Portugal está "coberto por uma rede de salas que têm competências, têm capacidade para fazer as coisas", mas se quem lá está não programa espectáculos ou fá-lo por pouco tempo, então "não se consolida público [...]. E estamos a trabalhar para quê?"

Por isso, Teresa Gafeira considera que, embora existam "imensas" produções "por todo o país, se calhar, está-se a cair outra vez um bocadinho naquela coisa de ser em Lisboa que há tudo". Provavelmente, "não é muito bem visto dizer isto, mas às vezes parece que se abrem [salas] como se abrem restaurantes", considerou.

Depois, entre a redução de representações e a falta de circulação, há ainda o risco de se formar "um circuito de consumidores, que é um circuito curto", o que faz pensar que "quase" estão a fazer teatro "uns para os outros". E muito se perde, "porque há muita gente a fazer muita coisa e muito bem feita, e muito diferente uns dos outros, o que é muito saudável".

Quanto ao teatro independente, a atriz e encenadora sustenta que o facto de haver companhias subsidiadas não significa que não sejam independentes. "Antes pelo contrário", realçou.
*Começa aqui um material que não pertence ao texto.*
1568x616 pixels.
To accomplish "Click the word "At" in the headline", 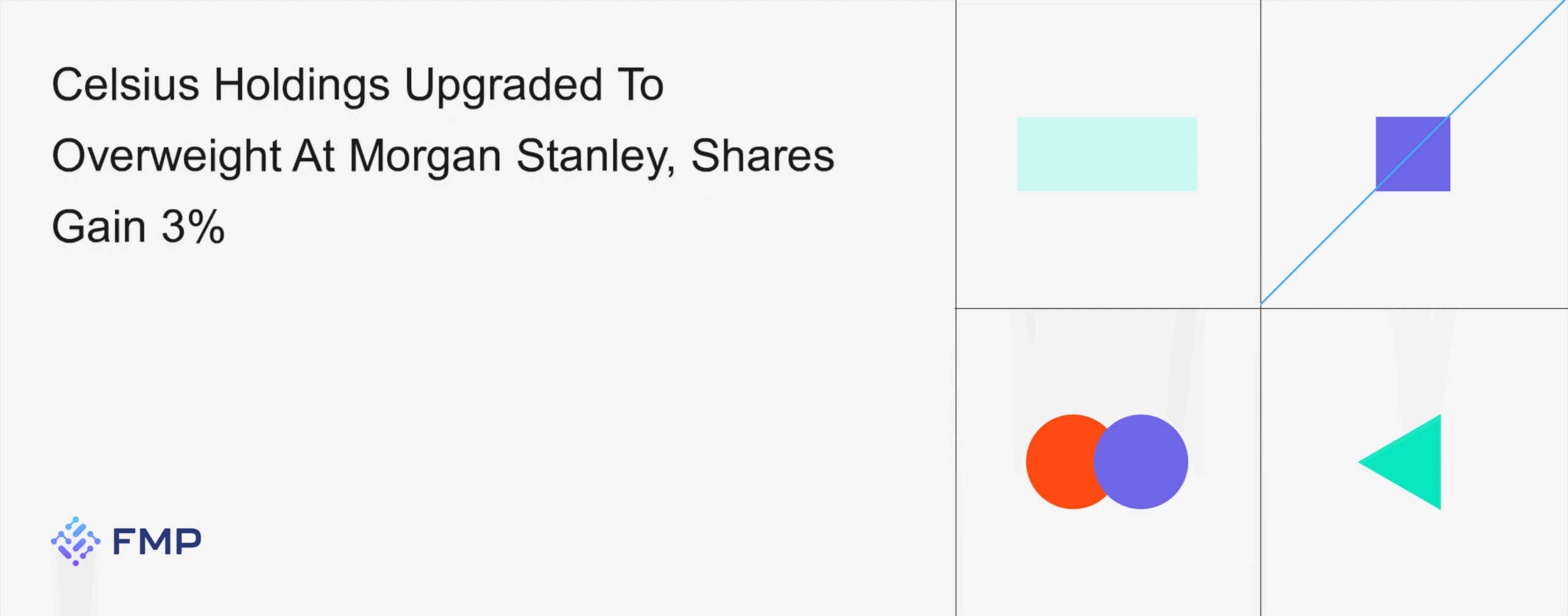I will tap(314, 156).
Se uma companhia acha que tem o direito (...) de chamar a atenção para o seu projeto" e de este precisar "de ser devidamente subsidiado é porque provavelmente, tem coisas na cabeça" a dizer e a fazer.

Antes do 25 de Abril, as companhias de teatro independente, que eram, sobretudo, "teatro de resistência", tinham dois objetivos básicos: a procura de novos púbicos, porque havia muito pouco público de teatro, e pôr em palco peças de autor, o que era uma "atitude política", rompendo com a oferta que existia na época, de "formas ultrapassadas".

A Companhia de Teatro de Almada teve origem no Grupo de Teatro de Campolide (GTC), que foi fundado em 1971, por Joaquim Benite e por um grupo de jovens entusiastas de teatro.

No final de 1976, o GTC profissionaliza-se e, no ano seguinte, instalou-se no Teatro da Trindade, em Lisboa. Em 1978, mudou-se para Almada, apresentando espectáculos na Academia Almadense, coletividade local onde o ator José Viana (1922-2003) fundara uma companhia de revista que durou menos de dois anos.

"A noite", de José Saramago, apresentada em 1979 na Academia Almadense, foi a primeira peça apresentada em Almada pelo GTC que anos mais tarde veio a adotar o nome Companhia de Teatro de Almada.